Segment Start: SUPPLIED DATA

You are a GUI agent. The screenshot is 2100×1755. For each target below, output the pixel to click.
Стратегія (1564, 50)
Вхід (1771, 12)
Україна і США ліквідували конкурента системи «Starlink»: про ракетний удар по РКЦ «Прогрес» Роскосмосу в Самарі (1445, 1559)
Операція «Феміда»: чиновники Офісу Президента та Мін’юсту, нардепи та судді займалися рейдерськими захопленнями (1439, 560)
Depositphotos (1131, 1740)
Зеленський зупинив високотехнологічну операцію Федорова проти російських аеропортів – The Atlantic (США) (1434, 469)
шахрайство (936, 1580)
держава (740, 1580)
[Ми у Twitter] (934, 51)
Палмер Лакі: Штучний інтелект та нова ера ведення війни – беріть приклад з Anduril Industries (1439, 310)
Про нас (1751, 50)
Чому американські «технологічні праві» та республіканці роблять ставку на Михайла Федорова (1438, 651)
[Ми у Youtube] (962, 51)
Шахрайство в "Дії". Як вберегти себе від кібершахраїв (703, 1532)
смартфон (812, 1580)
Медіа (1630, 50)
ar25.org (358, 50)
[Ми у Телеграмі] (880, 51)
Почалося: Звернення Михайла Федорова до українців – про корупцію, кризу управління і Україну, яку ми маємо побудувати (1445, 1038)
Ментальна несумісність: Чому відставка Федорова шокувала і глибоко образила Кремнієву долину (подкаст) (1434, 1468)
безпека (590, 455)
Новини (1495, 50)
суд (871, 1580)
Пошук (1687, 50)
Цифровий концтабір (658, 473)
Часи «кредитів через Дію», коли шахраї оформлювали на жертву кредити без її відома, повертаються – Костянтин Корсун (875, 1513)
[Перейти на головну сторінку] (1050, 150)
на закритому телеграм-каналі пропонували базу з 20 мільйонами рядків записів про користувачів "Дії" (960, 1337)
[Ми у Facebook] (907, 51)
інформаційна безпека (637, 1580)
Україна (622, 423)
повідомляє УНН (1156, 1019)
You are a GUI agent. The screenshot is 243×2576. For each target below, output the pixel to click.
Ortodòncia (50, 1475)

Segment End: SUPPLIED DATA

**WORK REQUEST**:
Each record above has to be retyped exactly, with nothing left out.

**ANSWER FOR THIS EXERCISE**:
You are a GUI agent. The screenshot is 2100×1755. For each target below, output the pixel to click.
Стратегія (1564, 50)
Вхід (1771, 12)
Україна і США ліквідували конкурента системи «Starlink»: про ракетний удар по РКЦ «Прогрес» Роскосмосу в Самарі (1445, 1559)
Операція «Феміда»: чиновники Офісу Президента та Мін’юсту, нардепи та судді займалися рейдерськими захопленнями (1439, 560)
Depositphotos (1131, 1740)
Зеленський зупинив високотехнологічну операцію Федорова проти російських аеропортів – The Atlantic (США) (1434, 469)
шахрайство (936, 1580)
держава (740, 1580)
[Ми у Twitter] (934, 51)
Палмер Лакі: Штучний інтелект та нова ера ведення війни – беріть приклад з Anduril Industries (1439, 310)
Про нас (1751, 50)
Чому американські «технологічні праві» та республіканці роблять ставку на Михайла Федорова (1438, 651)
[Ми у Youtube] (962, 51)
Шахрайство в "Дії". Як вберегти себе від кібершахраїв (703, 1532)
смартфон (812, 1580)
Медіа (1630, 50)
ar25.org (358, 50)
[Ми у Телеграмі] (880, 51)
Почалося: Звернення Михайла Федорова до українців – про корупцію, кризу управління і Україну, яку ми маємо побудувати (1445, 1038)
Ментальна несумісність: Чому відставка Федорова шокувала і глибоко образила Кремнієву долину (подкаст) (1434, 1468)
безпека (590, 455)
Новини (1495, 50)
суд (871, 1580)
Пошук (1687, 50)
Цифровий концтабір (658, 473)
Часи «кредитів через Дію», коли шахраї оформлювали на жертву кредити без її відома, повертаються – Костянтин Корсун (875, 1513)
[Перейти на головну сторінку] (1050, 150)
на закритому телеграм-каналі пропонували базу з 20 мільйонами рядків записів про користувачів "Дії" (960, 1337)
[Ми у Facebook] (907, 51)
інформаційна безпека (637, 1580)
Україна (622, 423)
повідомляє УНН (1156, 1019)
You are a GUI agent. The screenshot is 243×2576. For each target below, output the pixel to click.
Ortodòncia (50, 1475)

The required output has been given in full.